• _PARTS OF THE EXERCISE_:
[1] Retype the section of the Bandcamp roundup starting with "Welcome to Essential" and going on through "may have missed.".
[2] Answer these questions from the Bandcamp roundup, one answer per line.
(a) Which city is the group Dry Cleaning from?
(b) Which two bands are named as examples of their home country's post-punk years?
(c) Between which days must the recommended new albums have been released?

• _SOURCE PASSAGE_:

..............................

ESSENTIAL RELEASES This Week’s Essential Releases: Indie Rock, Power Pop, Neo-Soul and More By Bandcamp Daily Staff · August 16, 2019

Welcome to Essential Releases, our weekly roundup of the best music on Bandcamp. Each week, we’ll recommend crucial new albums that were released between last Friday and this Friday, plus pick an older LP from the stacks that you may have missed.

Dry Cleaning
Sweet Princess EP

For anyone looking to get a quick sense of the vibe of the bracing debut EP from the London group Dry Cleaning, vocalist Florence Shaw provides a tip right out of the gate: “During what was probably the longest two-and-a-half months of my life after a near death experience, I could not sleep/…The only thing that kept me going was Saw 2. Dry Cleaning—emphasis on “dry”—use bleak humor and acid sarcasm as a way to cut life’s thousand tiny indignities down to size. You have to be a sharp writer to make this kind of withering wit work, but fortunately, Shaw is one of the sharpest. When a date goes south and Shaw returns from the bathroom to discover her would-be partner has ghosted, she offers, “I thought you liked me, but maybe I was just a captive audience. You did seem a bit bored when I was talking.” In “The Magic of Meghan” (which certainly appears to be about a member of the Royal Family, but I don’t want to jump to conclusions), Shaw tartly observes, “Never has one outfit been designed to send so many messages/ Earrings to empower women/ Bag that helps charity/ jeans made in Wales/ Cruelty-free coat.” Come to think of it, that line may be appreciative rather than cutting, but that’s one of the things that makes Shaw’s writing so good—it’s beguilingly difficult to read. The band surrounds her verse with the kind of jabbing guitars and lockstep rhythms that defined their home country’s post-punk years, bands like Delta 5 and the Au Pairs. Shaw would probably hate that comparison—but I bet she’d write a killer song about it.

..............................

• _RECORD EXTRACTS_:

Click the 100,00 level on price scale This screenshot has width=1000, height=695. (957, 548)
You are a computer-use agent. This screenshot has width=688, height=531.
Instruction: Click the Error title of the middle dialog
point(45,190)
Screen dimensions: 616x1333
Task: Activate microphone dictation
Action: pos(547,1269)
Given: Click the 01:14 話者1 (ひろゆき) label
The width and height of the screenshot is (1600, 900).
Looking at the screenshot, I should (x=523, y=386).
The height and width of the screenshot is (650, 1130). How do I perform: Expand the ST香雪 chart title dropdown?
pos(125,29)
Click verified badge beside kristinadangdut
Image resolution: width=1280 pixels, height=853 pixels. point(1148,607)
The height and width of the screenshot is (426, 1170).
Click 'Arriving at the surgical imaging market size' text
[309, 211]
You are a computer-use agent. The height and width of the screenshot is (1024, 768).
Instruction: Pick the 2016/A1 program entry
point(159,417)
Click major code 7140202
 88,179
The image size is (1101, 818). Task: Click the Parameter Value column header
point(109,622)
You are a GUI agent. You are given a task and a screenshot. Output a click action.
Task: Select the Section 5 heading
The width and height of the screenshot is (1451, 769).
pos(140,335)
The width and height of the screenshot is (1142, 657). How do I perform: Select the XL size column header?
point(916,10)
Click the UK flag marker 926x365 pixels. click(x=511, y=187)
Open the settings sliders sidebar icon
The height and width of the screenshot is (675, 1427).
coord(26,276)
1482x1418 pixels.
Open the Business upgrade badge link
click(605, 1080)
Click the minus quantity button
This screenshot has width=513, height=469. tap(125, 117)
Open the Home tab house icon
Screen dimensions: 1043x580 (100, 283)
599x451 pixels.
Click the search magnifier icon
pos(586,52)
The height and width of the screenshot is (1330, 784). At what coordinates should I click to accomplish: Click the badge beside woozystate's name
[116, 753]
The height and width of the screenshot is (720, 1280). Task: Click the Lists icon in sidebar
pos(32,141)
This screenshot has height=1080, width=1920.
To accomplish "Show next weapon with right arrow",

..............................

• _SOLUTIONS IN ORDER_:
[1]
Welcome to Essential Releases, our weekly roundup of the best music on Bandcamp. Each week, we’ll recommend crucial new albums that were released between last Friday and this Friday, plus pick an older LP from the stacks that you may have missed.

[2]
(a) London
(b) Delta 5 and the Au Pairs
(c) Between last Friday and this Friday